● **Work task**
Taking the entries below, transcribe only the lines starting with the one with "You are a computer-use agent. The height" and going on through the one with "Task: Open the Text tool in sidebar", exactly as written, without the pictures.

──────── Input material ────────

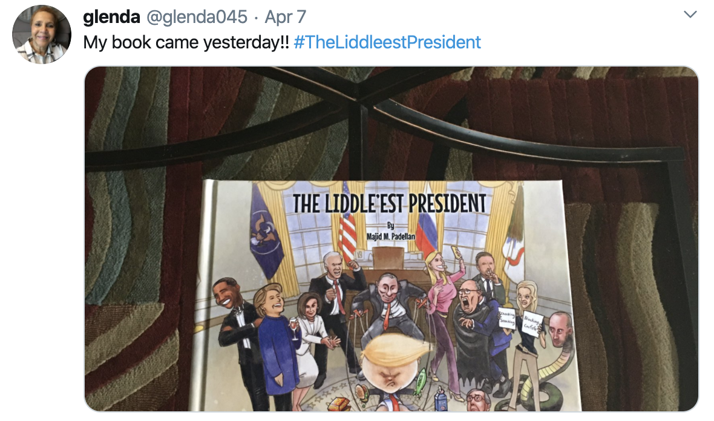The image size is (714, 421).
Task: Click the gray-suited puppeteer at cover center
Action: tap(387, 305)
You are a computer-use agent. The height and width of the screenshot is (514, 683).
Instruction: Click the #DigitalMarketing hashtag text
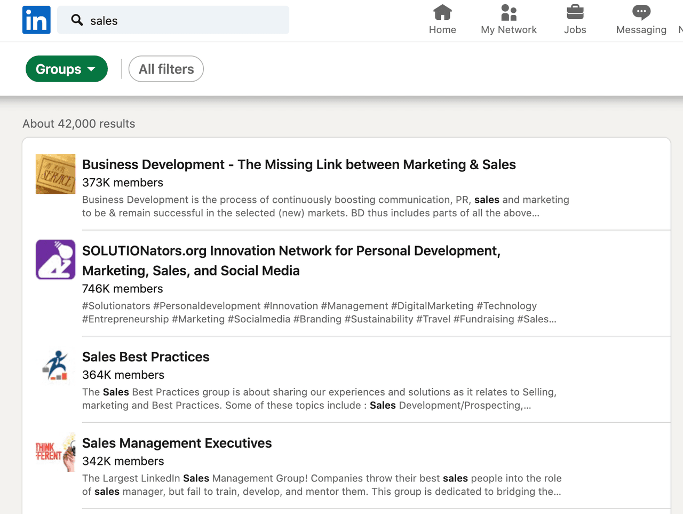click(433, 306)
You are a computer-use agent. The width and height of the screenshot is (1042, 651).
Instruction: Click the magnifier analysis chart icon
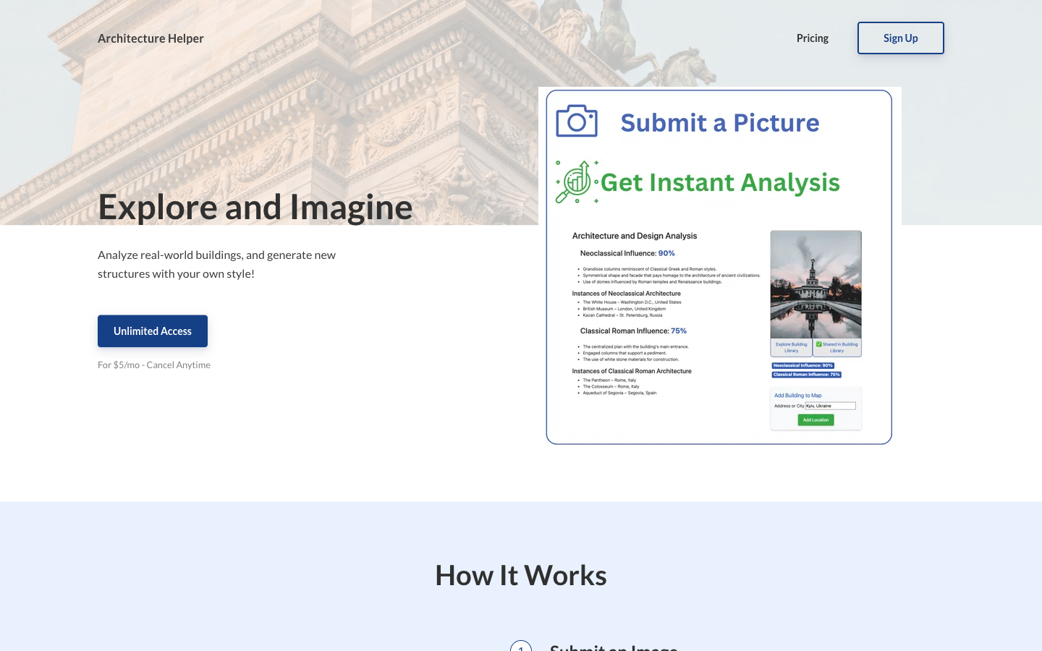tap(577, 182)
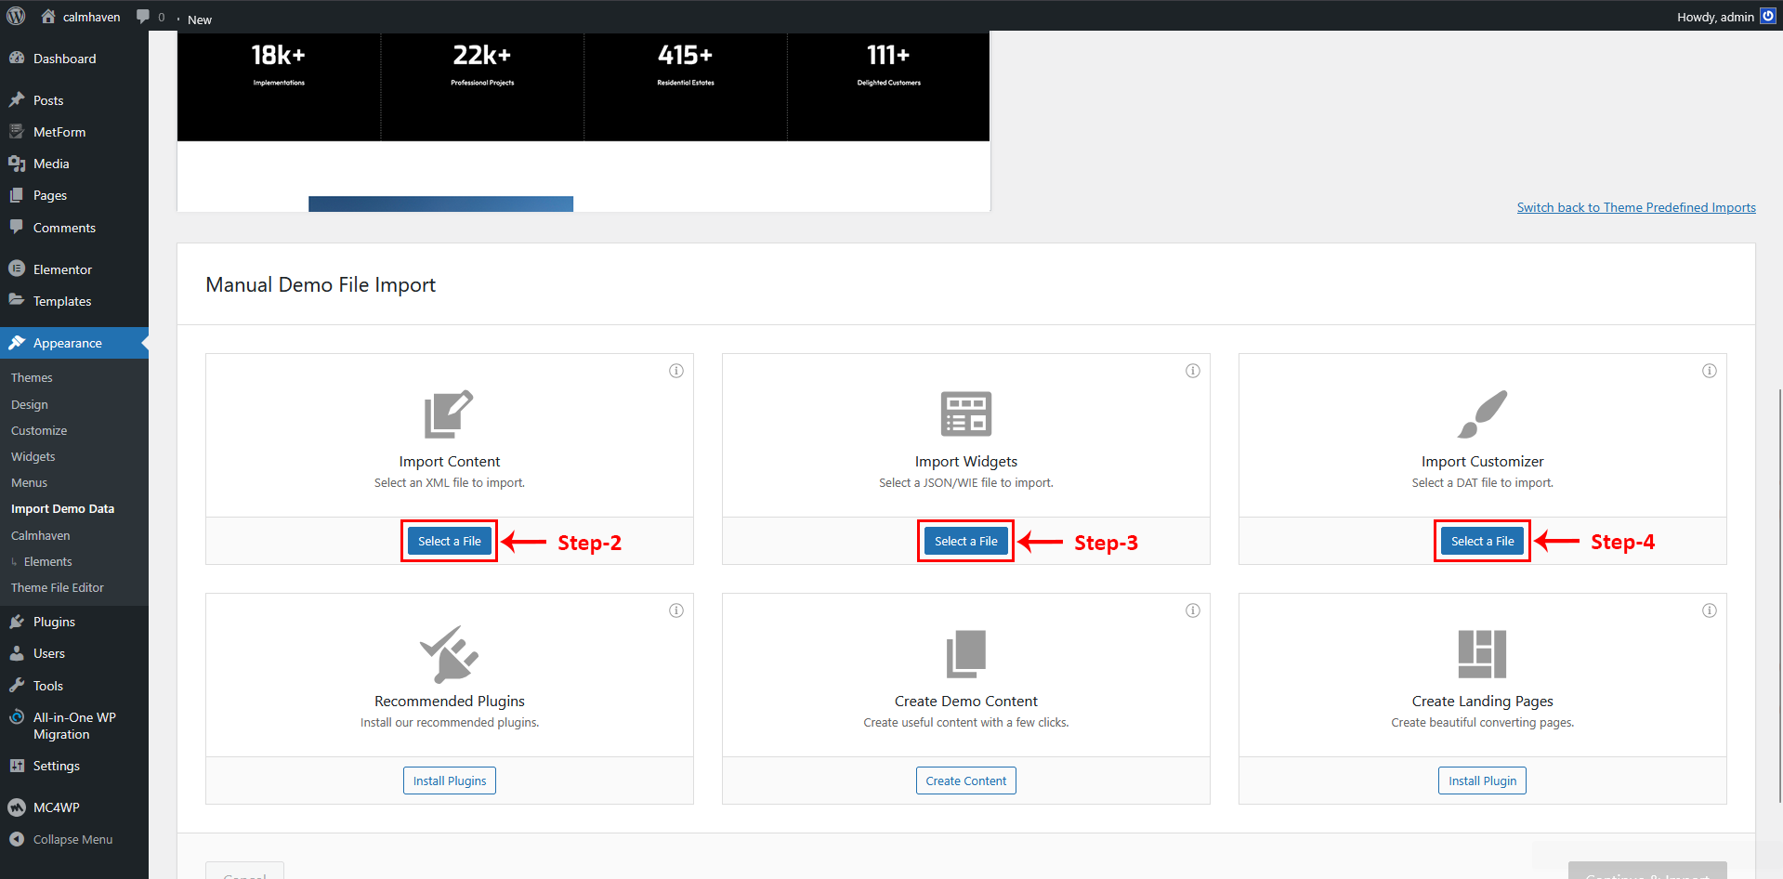The height and width of the screenshot is (879, 1783).
Task: Click info icon on Recommended Plugins card
Action: tap(676, 610)
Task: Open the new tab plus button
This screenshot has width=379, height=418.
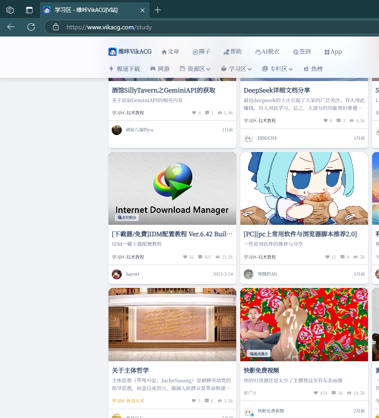Action: click(x=157, y=10)
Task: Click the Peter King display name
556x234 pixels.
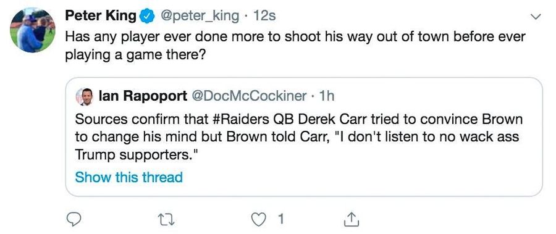Action: coord(101,15)
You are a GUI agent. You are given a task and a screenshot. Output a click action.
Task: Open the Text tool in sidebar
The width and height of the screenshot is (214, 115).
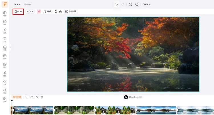pyautogui.click(x=5, y=40)
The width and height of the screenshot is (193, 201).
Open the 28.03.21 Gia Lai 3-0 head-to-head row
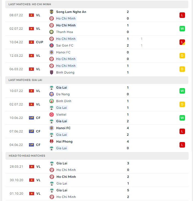click(x=97, y=167)
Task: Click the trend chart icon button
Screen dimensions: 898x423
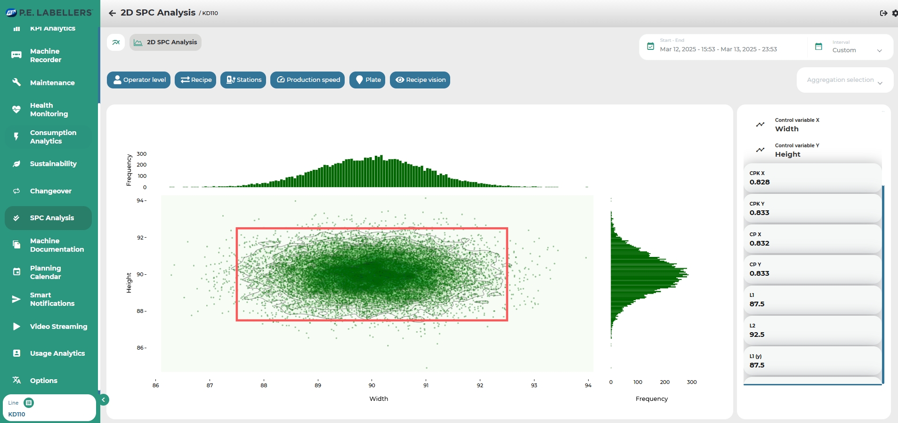Action: tap(116, 42)
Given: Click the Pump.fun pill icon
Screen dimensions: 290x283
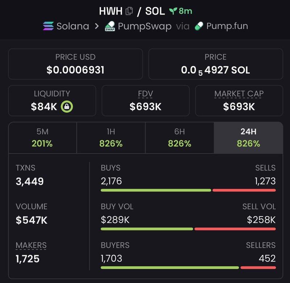Looking at the screenshot, I should pyautogui.click(x=199, y=26).
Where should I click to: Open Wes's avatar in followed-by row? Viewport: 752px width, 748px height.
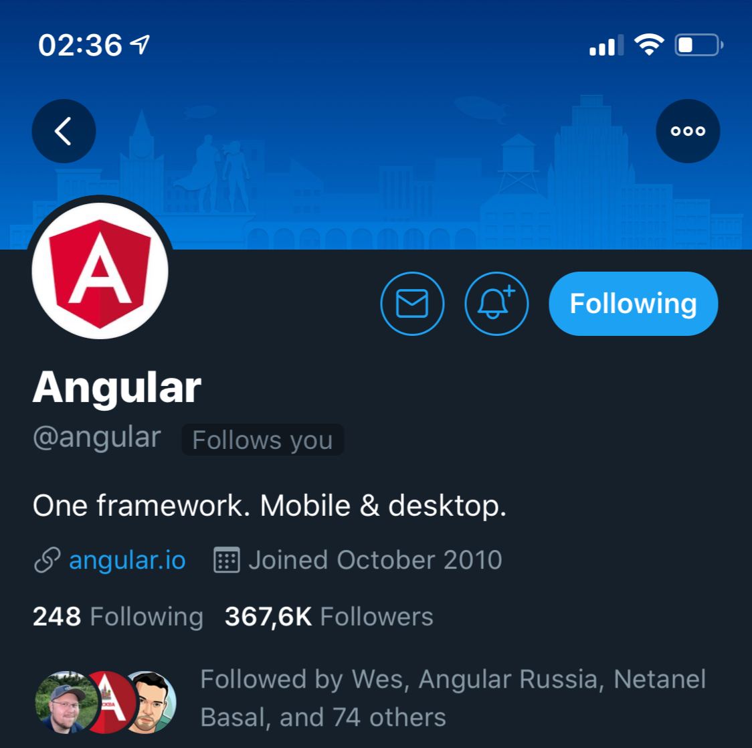pos(66,702)
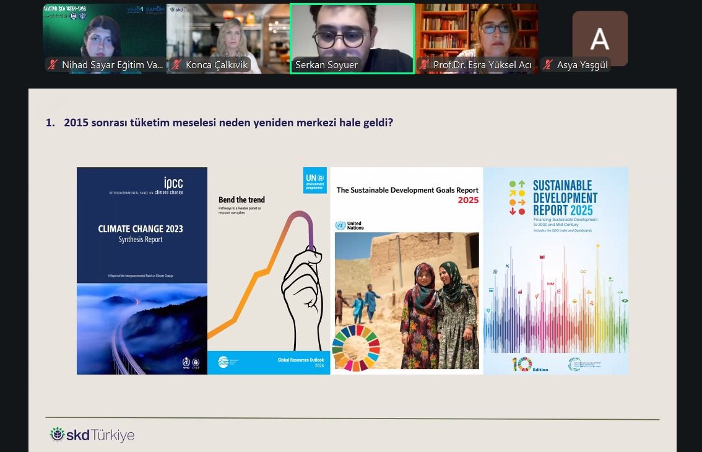The image size is (702, 452).
Task: Select Konca Çalkıvik's video tile
Action: (x=228, y=34)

────────

● **Finished exercise**
You are a computer-use agent. The height and width of the screenshot is (514, 683).
Instruction: Click the #DigitalMarketing hashtag text
click(433, 306)
You are a computer-use agent. The width and height of the screenshot is (1042, 651).
Instruction: Click the magnifier analysis chart icon
tap(577, 182)
The height and width of the screenshot is (879, 1783).
Task: Click info icon on Recommended Plugins card
Action: tap(676, 610)
Task: Open the new tab plus button
This screenshot has width=379, height=418.
Action: click(x=157, y=10)
Task: Click the Peter King display name
556x234 pixels.
Action: coord(101,15)
You are a GUI agent. You are given a task and a screenshot. Output a click action.
Task: Open the Text tool in sidebar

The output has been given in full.